8. CONTEXTUALIZAÇÃO E SIMULAÇÃO DA RESOLUÇÃO DO CONFLITO VIA MANGUE

8.1 Simulando a Resolução do Conflito – Parte 1:Análise

8.1.4 Os Dilemas dos Atores

Pode-se reconhecer que os atores enfrentam diferentes dilemas a seguir apresentados. O empreendedor vive o dilema do alcoólatra (drunk) já que propor e executar obras viárias de tamanha grandiosidade e impactos, tanto positivos quanto negativos, priorizando-a em detrimento a outras demandas sociais faz parte de uma cultura do setor público. As chamadas “obras faraônicas” que buscam chamar a atenção da opinião pública, justificando que algo foi realizado com o dinheiro público.

Cumprir exigências ambientais, evitar o corte de vegetação protegida, pensar formas de reurbanização confortáveis para a população, eram exigências que representavam desafios de mudança de uma cultura de realização de obras públicas e de custos adicionais para a proteção do meio ambiente.

No dilema do empreendedor, aparece como ator, na posição de regulador, o técnico da secretaria municipal de Planejamento Participativo, Obras e Desenvolvimento Urbano e Ambiental que, nas obras que interferirão sobre o ecossistema manguezal terá o papel principal de autorizar adaptações de projeto, avaliar a correspondência entre o projetado e o realizado, atestar a execução da obra e liberar as faturas. No dilema do alcoólatra, fazendo vistas grossas para o cumprimento de exigências ambientais, assumiria o papel do amigo que fornece a bebida.

O ambientalista substitui a agência de regulação ambiental e assume o papel da esposa que ameaça embargar a obra, caso não haja o cumprimento de exigências legais. Esse dilema é representado na tabela 6, abaixo.

Tabela 6 – O Dilema do Alcoólatra aplicado ao Conflito Via Mangue

Empreendedor P 3 F 1 4 t d 2 Cumprir exigências reduzindo custos. Ambientalista 1 2 4 3 Fiscalizar cumprimento de exigências Embargar a obra Regulador 4 1 3 2

Fazer vista grossa para a redução de custos.

P é a posição do empreendedor e do regulador. F é a posição do técnico da secretaria municipal. Futuro de ameaça = t.
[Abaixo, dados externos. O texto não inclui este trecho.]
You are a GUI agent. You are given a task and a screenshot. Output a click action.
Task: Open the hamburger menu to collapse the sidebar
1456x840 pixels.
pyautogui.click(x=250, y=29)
Futuro de desistência = d (representa a tentação de reduzir custos, apoiado pelo fiscal, desistir de P).

Algarismos indicam ordem de preferência: 1 é o mais preferido, 4 é o menos. Carta Jogada Carta Não Jogada

Fonte: Elaboração própria baseado em Howard (1999 apud BREDARIOL, 2001)
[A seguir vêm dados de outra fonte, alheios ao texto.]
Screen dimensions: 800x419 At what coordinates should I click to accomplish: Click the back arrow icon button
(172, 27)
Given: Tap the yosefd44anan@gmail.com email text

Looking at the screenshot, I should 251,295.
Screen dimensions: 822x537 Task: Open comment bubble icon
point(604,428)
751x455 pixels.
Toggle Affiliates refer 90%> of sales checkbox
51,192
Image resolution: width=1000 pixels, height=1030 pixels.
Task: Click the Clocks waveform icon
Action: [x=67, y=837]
Os ambientalistas vivem o dilema do covarde (chicken). Neste dilema os ambientalistas sabem que embargar e paralisar a obra significa grave desgaste político, mas se não usam esse recurso, o meio ambiente não será protegido. Escolhem a alternativa mais ‘radical’ porque já não acreditam em qualquer mudança de posição por parte do empreendedor e assim, vão para o desastre ou para o enfrentamento. A tabela 7 ilustra esse dilema.
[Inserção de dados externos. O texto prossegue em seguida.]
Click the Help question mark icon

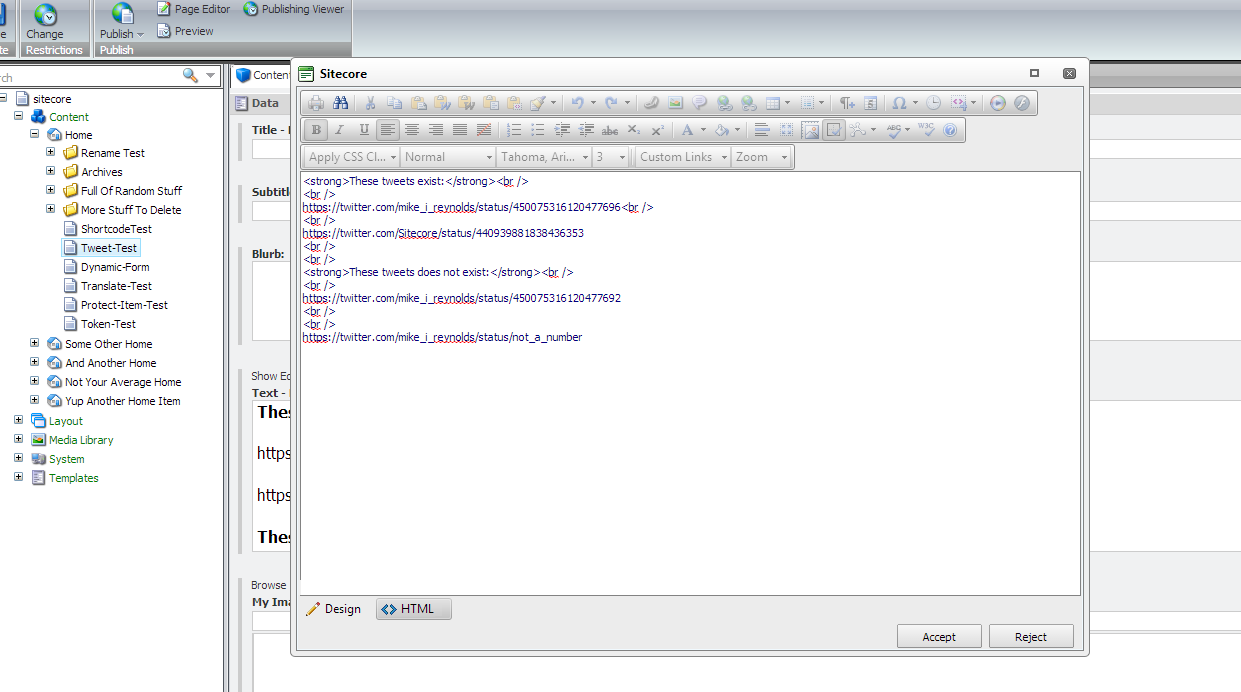pos(950,130)
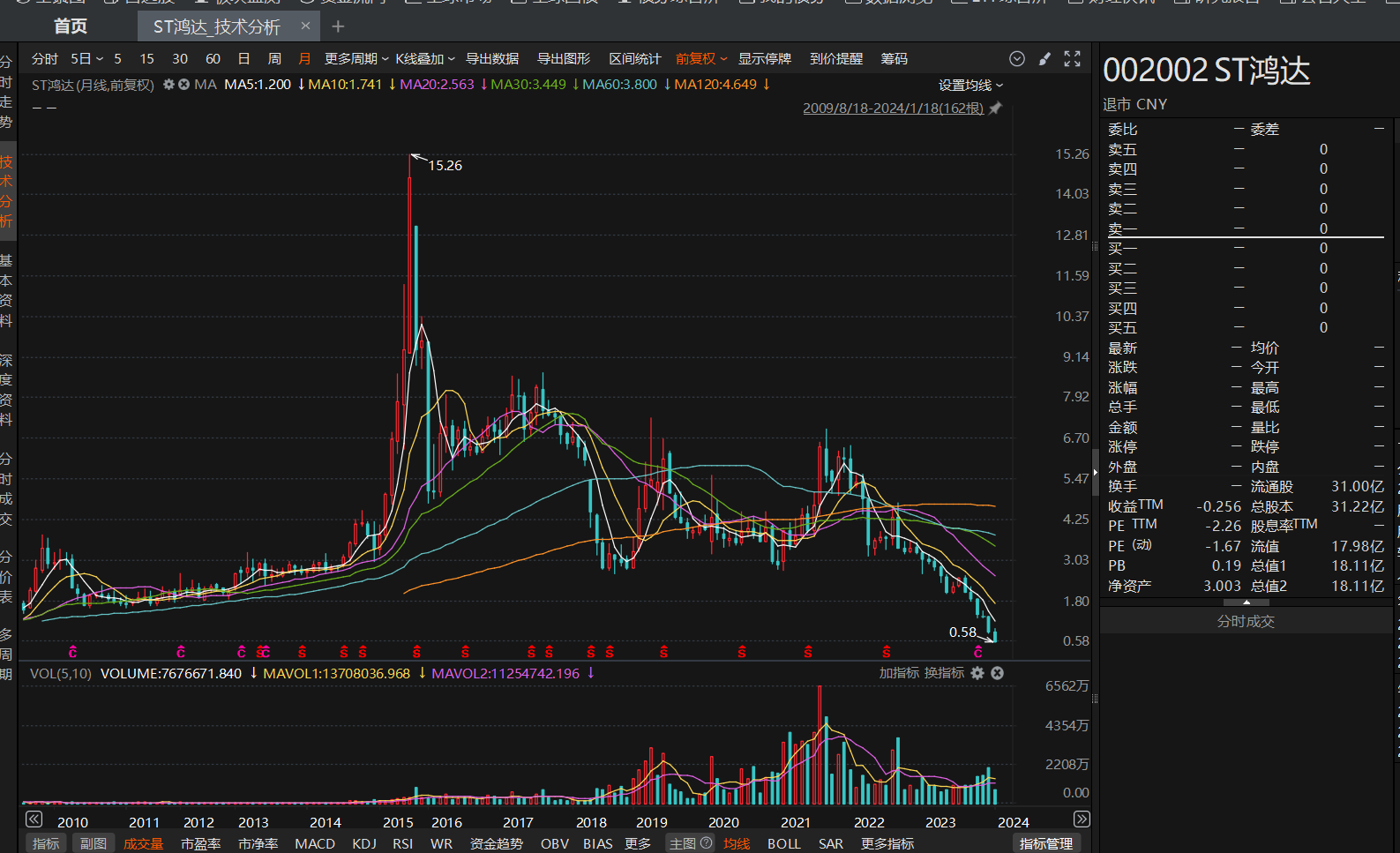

A posição 2,4 evidencia que para o ambientalista a emoção poderia conduzi-lo a inviabilizar as obras. Dessa forma, o embargo da obra possibilitaria a proposição de novas medidas de proteção ambiental.

Olhando por esse ângulo, o Empreendedor se apegaria à posição 3, 3, pois é aquela que, de todos os modos, asseguraria a realização da obra, mesmo que implique

aumento de custos ou redução de lucros. Permanecendo no dilema do alcoólatra, o empreendedor corre riscos de ganhar mais e, ao mesmo tempo, de perder o contrato.

Tabela 7 – O Dilema do Covarde aplicado ao Conflito Via Mangue

E A Não Embarga Embarga

Cumpre exigências 3,3 2,4

Reduz custos 4,2 1,1

A (posição do ambientalista/posição de linha) E (empreendedor/posição de coluna)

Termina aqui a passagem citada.